■ **Request**
Express every line of the data below as a JSON array of strings, one string per line, with blank lines omitted.

*-*-*

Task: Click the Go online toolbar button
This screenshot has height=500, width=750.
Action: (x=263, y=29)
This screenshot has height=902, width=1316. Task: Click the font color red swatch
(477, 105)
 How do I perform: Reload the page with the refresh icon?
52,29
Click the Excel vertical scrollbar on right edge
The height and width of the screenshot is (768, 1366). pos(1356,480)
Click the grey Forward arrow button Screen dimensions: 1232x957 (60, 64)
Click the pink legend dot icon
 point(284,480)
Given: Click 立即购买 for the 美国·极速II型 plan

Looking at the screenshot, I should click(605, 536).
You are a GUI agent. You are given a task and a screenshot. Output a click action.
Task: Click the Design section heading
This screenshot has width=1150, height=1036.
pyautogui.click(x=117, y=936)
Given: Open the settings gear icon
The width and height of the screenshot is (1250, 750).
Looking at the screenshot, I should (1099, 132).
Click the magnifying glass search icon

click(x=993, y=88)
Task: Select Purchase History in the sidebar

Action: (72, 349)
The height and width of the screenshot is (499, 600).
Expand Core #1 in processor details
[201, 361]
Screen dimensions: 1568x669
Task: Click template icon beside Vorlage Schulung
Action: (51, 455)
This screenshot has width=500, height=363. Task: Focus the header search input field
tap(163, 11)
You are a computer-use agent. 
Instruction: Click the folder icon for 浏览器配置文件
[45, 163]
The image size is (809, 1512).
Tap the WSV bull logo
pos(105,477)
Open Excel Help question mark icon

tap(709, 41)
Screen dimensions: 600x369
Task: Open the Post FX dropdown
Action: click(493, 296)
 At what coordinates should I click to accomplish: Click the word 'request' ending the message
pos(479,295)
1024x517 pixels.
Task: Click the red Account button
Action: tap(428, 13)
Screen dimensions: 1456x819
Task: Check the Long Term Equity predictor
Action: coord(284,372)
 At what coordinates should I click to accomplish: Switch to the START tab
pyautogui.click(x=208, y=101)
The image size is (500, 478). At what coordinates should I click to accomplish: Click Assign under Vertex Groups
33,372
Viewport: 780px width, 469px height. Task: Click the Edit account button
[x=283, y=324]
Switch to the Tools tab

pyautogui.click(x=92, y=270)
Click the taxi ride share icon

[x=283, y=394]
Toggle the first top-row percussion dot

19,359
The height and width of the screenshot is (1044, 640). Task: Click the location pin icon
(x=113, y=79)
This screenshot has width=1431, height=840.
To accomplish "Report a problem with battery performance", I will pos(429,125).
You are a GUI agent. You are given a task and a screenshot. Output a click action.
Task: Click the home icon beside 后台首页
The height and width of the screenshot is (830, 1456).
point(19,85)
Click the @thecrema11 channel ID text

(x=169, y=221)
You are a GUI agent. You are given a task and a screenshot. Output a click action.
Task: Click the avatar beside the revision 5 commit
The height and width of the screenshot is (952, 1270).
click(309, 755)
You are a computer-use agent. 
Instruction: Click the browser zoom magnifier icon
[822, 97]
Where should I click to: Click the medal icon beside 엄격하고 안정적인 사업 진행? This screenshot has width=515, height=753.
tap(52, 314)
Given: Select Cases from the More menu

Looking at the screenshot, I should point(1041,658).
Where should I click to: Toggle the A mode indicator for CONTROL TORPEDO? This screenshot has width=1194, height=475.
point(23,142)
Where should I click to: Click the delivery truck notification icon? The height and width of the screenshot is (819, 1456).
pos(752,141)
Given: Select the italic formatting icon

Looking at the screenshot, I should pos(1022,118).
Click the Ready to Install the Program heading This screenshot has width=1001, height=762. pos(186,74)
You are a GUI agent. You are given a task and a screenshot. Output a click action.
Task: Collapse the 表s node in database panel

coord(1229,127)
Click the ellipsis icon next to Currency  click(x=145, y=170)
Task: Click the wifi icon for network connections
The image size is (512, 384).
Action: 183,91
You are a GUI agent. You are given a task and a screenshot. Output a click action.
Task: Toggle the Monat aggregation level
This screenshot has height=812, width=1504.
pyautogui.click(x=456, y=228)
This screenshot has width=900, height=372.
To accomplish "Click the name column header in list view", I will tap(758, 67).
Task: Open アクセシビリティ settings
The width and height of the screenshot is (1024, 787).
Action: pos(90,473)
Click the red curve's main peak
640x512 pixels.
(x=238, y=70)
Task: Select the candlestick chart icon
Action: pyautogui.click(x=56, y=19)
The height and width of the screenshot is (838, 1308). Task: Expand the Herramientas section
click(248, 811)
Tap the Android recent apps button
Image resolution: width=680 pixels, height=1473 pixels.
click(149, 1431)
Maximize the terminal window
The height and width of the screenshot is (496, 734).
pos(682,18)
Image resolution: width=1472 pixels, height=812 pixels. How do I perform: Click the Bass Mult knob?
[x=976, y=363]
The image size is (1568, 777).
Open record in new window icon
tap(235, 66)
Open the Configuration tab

*-*-*

■ **Response to the task**
[
  "Task: Click the Go online toolbar button",
  "This screenshot has height=500, width=750.",
  "Action: (x=263, y=29)",
  "This screenshot has height=902, width=1316. Task: Click the font color red swatch",
  "(477, 105)",
  " How do I perform: Reload the page with the refresh icon?",
  "52,29",
  "Click the Excel vertical scrollbar on right edge",
  "The height and width of the screenshot is (768, 1366). pos(1356,480)",
  "Click the grey Forward arrow button Screen dimensions: 1232x957 (60, 64)",
  "Click the pink legend dot icon",
  " point(284,480)",
  "Given: Click 立即购买 for the 美国·极速II型 plan",
  "Looking at the screenshot, I should click(605, 536).",
  "You are a GUI agent. You are given a task and a screenshot. Output a click action.",
  "Task: Click the Design section heading",
  "This screenshot has width=1150, height=1036.",
  "pyautogui.click(x=117, y=936)",
  "Given: Open the settings gear icon",
  "The width and height of the screenshot is (1250, 750).",
  "Looking at the screenshot, I should (1099, 132).",
  "Click the magnifying glass search icon",
  "click(x=993, y=88)",
  "Task: Select Purchase History in the sidebar",
  "Action: (72, 349)",
  "The height and width of the screenshot is (499, 600).",
  "Expand Core #1 in processor details",
  "[201, 361]",
  "Screen dimensions: 1568x669",
  "Task: Click template icon beside Vorlage Schulung",
  "Action: (51, 455)",
  "This screenshot has width=500, height=363. Task: Focus the header search input field",
  "tap(163, 11)",
  "You are a computer-use agent. ",
  "Instruction: Click the folder icon for 浏览器配置文件",
  "[45, 163]",
  "The image size is (809, 1512).",
  "Tap the WSV bull logo",
  "pos(105,477)",
  "Open Excel Help question mark icon",
  "tap(709, 41)",
  "Screen dimensions: 600x369",
  "Task: Open the Post FX dropdown",
  "Action: click(493, 296)",
  " At what coordinates should I click to accomplish: Click the word 'request' ending the message",
  "pos(479,295)",
  "1024x517 pixels.",
  "Task: Click the red Account button",
  "Action: tap(428, 13)",
  "Screen dimensions: 1456x819",
  "Task: Check the Long Term Equity predictor",
  "Action: coord(284,372)",
  " At what coordinates should I click to accomplish: Switch to the START tab",
  "pyautogui.click(x=208, y=101)",
  "The image size is (500, 478). At what coordinates should I click to accomplish: Click Assign under Vertex Groups",
  "33,372",
  "Viewport: 780px width, 469px height. Task: Click the Edit account button",
  "[x=283, y=324]",
  "Switch to the Tools tab",
  "pyautogui.click(x=92, y=270)",
  "Click the taxi ride share icon",
  "[x=283, y=394]",
  "Toggle the first top-row percussion dot",
  "19,359",
  "The height and width of the screenshot is (1044, 640). Task: Click the location pin icon",
  "(x=113, y=79)",
  "This screenshot has width=1431, height=840.",
  "To accomplish \"Report a problem with battery performance\", I will pos(429,125).",
  "You are a GUI agent. You are given a task and a screenshot. Output a click action.",
  "Task: Click the home icon beside 后台首页",
  "The height and width of the screenshot is (830, 1456).",
  "point(19,85)",
  "Click the @thecrema11 channel ID text",
  "(x=169, y=221)",
  "You are a GUI agent. You are given a task and a screenshot. Output a click action.",
  "Task: Click the avatar beside the revision 5 commit",
  "The height and width of the screenshot is (952, 1270).",
  "click(309, 755)",
  "You are a computer-use agent. ",
  "Instruction: Click the browser zoom magnifier icon",
  "[822, 97]",
  "Where should I click to: Click the medal icon beside 엄격하고 안정적인 사업 진행? This screenshot has width=515, height=753.",
  "tap(52, 314)",
  "Given: Select Cases from the More menu",
  "Looking at the screenshot, I should point(1041,658).",
  "Where should I click to: Toggle the A mode indicator for CONTROL TORPEDO? This screenshot has width=1194, height=475.",
  "point(23,142)",
  "Where should I click to: Click the delivery truck notification icon? The height and width of the screenshot is (819, 1456).",
  "pos(752,141)",
  "Given: Select the italic formatting icon",
  "Looking at the screenshot, I should pos(1022,118).",
  "Click the Ready to Install the Program heading This screenshot has width=1001, height=762. pos(186,74)",
  "You are a GUI agent. You are given a task and a screenshot. Output a click action.",
  "Task: Collapse the 表s node in database panel",
  "coord(1229,127)",
  "Click the ellipsis icon next to Currency  click(x=145, y=170)",
  "Task: Click the wifi icon for network connections",
  "The image size is (512, 384).",
  "Action: 183,91",
  "You are a GUI agent. You are given a task and a screenshot. Output a click action.",
  "Task: Toggle the Monat aggregation level",
  "This screenshot has height=812, width=1504.",
  "pyautogui.click(x=456, y=228)",
  "This screenshot has width=900, height=372.",
  "To accomplish \"Click the name column header in list view\", I will tap(758, 67).",
  "Task: Open アクセシビリティ settings",
  "The width and height of the screenshot is (1024, 787).",
  "Action: pos(90,473)",
  "Click the red curve's main peak",
  "640x512 pixels.",
  "(x=238, y=70)",
  "Task: Select the candlestick chart icon",
  "Action: pyautogui.click(x=56, y=19)",
  "The height and width of the screenshot is (838, 1308). Task: Expand the Herramientas section",
  "click(248, 811)",
  "Tap the Android recent apps button",
  "Image resolution: width=680 pixels, height=1473 pixels.",
  "click(149, 1431)",
  "Maximize the terminal window",
  "The height and width of the screenshot is (496, 734).",
  "pos(682,18)",
  "Image resolution: width=1472 pixels, height=812 pixels. How do I perform: Click the Bass Mult knob?",
  "[x=976, y=363]",
  "The image size is (1568, 777).",
  "Open record in new window icon",
  "tap(235, 66)",
  "Open the Configuration tab"
]